The Riding Master


“The Riding Master” opens in contemporary America where the affluent own expensive horses and take riding lessons. After a painful divorce from her influential husband Rayne needs to discover her way, and she hopes to find some solace at the stable, teaching children to ride. The last thing she wants in her life is a man.

What she gets is Trent, the handsome and arrogant riding master. He’s as hard on her as he is on his young students. He threatens to fire Rayne for being incompetent, even as he ogles her. Ironically, even though she should know better than to fall for such a bad boy, Rayne does.

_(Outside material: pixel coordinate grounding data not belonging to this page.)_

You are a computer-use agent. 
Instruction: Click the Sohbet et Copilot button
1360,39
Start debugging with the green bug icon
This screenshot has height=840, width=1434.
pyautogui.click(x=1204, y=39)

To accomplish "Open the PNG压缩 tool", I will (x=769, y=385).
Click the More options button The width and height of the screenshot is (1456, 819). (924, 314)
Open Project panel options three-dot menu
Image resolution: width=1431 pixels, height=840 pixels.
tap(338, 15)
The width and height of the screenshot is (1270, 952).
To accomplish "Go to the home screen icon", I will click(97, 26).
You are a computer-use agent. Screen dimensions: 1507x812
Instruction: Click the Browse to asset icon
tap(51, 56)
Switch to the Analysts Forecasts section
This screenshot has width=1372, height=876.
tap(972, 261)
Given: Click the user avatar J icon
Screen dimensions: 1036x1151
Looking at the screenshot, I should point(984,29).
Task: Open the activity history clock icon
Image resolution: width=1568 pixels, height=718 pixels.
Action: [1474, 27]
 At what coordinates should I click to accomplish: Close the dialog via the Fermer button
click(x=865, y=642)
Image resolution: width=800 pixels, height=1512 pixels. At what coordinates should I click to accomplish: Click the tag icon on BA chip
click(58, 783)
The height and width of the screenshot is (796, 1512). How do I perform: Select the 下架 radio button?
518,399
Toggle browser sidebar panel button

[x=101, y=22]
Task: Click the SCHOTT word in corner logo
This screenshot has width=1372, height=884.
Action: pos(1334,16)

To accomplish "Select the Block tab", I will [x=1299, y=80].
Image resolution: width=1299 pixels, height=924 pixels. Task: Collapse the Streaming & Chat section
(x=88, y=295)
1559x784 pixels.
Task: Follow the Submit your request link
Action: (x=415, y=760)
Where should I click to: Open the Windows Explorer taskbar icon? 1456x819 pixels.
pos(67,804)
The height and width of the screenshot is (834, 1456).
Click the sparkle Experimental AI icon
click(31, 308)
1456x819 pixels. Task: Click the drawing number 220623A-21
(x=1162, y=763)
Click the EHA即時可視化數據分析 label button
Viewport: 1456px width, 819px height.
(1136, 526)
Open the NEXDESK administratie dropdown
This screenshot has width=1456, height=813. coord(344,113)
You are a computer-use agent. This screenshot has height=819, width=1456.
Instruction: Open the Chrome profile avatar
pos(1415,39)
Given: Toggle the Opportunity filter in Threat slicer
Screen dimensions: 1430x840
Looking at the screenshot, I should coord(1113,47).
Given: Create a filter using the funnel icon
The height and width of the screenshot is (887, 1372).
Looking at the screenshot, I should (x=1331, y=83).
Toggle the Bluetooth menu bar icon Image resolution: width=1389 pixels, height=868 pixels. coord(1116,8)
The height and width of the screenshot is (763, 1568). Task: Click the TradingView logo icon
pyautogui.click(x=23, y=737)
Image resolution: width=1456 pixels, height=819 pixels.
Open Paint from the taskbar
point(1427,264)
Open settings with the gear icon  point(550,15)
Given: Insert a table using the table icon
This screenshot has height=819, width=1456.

“The Riding Master” starts with a great premise  and the writing style is smooth. But, the plot falls into a formulaic romance that offers no surprises. The two redeeming characters of the story are Bob and Frank, the rescue horse and dog, they offer humor and a break from the predictable story line.  The romance feels contrived, given Rayne's circumstances.  Trent does not conduct himself in a way that would work with horses, privileged children or vulnerable women. It was easy to accept Rayne, although she does come across as confused, but Trent was just not a convincing hero. Too many inconsistencies existed in the story:  how could he be both a  riding master and a high-powered executive? He is rough and intolerant of both the students and Rayne, yet pages later, he’s thoughtful and considerate.  With some work on straightening the inconsistancies plus a dash of the unexpected, this story would make a very enjoyable rainy day read.